David Cameron wants churches in England and Wales to be allowed to conduct same-sex marriage ceremonies.
He said he did not want gay people to be “excluded from a great institution”, but would not force any groups to hold ceremonies in their places of worship.
Ministers will reveal their response to a consultation next week. MPs will be given a free vote on the issue.
The Church of England said it would study the proposals but was firmly against same-sex marriage.
In a statement, the Church said: “We believe that redefining marriage to include same-sex relationships will entail a dilution in the meaning of marriage for everyone by excluding the fundamental complementarity of men and women from the social and legal definition of marriage.
“Given the absence of any manifesto commitment for these proposals – and the absence of any commitment in the most recent Queen’s Speech – there will need to be an overwhelming mandate from the consultation to move forward with these proposals and make them a legislative priority.”
The Church said its stance was not a “knee-jerk resistance to change”, but was “motivated by a concern for the good of all in society”.
Mr Cameron’s proposals have also angered some Tory MPs who have opposed the change in the law.
Bob Blackman, MP for Harrow East, warned there will be “outrage throughout the country” and a “clear backlash” against David Cameron’s proposals.
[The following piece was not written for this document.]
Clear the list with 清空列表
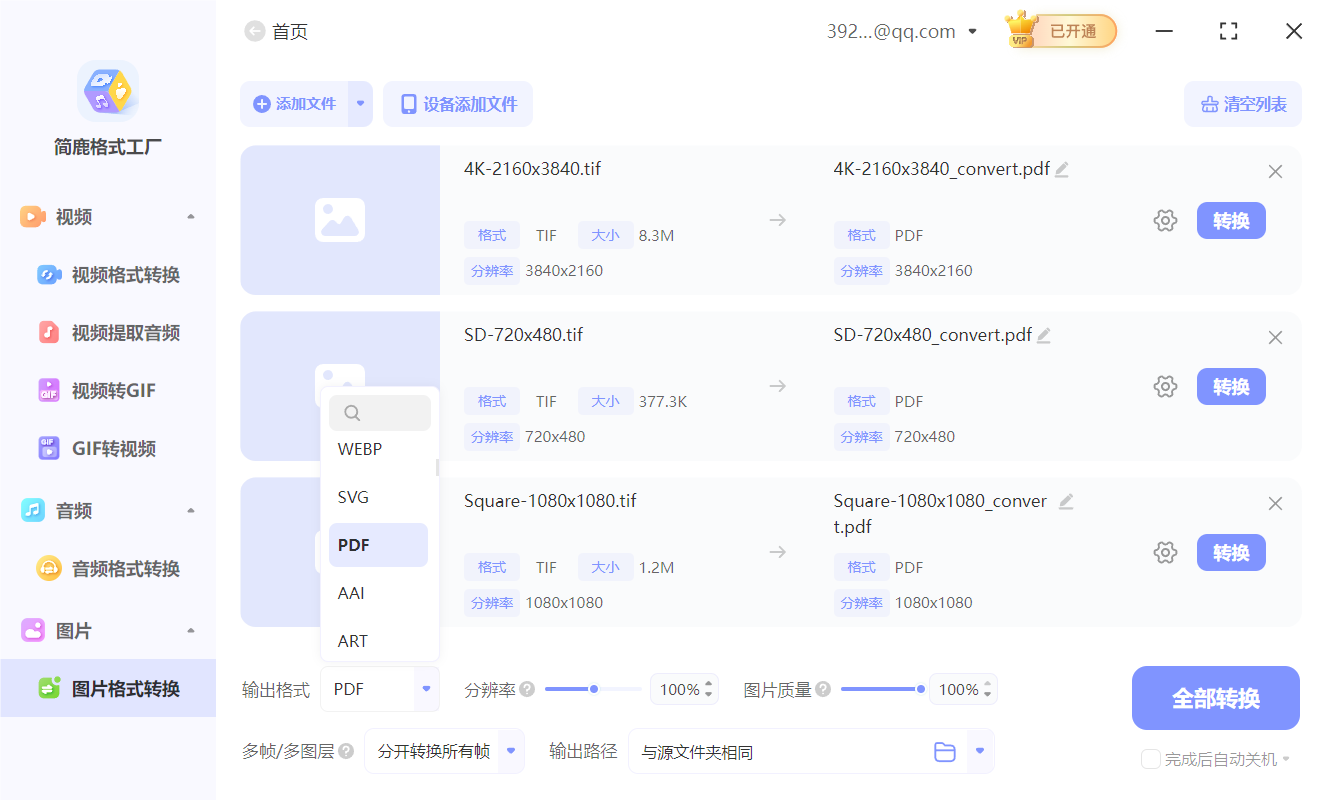1326x800 pixels. [x=1242, y=104]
He told BBC News: “Marriage is between one man and one woman and so changes to the definition of marriage are not appreciated and not strongly supported.”
He said he was against teachers “being forced to say same sex relationships are the equivalent of heterosexual relationships” – something he said would happen if the move become law.
Labour and the Lib Dems have yet to decide whether to join the Conservatives in granting their MPs a free vote on the issue, although the majority of MPs in the three parties are thought likely to back it.
But Mr Blackman predicted the legislation could face “an interesting challenge” in the House of Lords.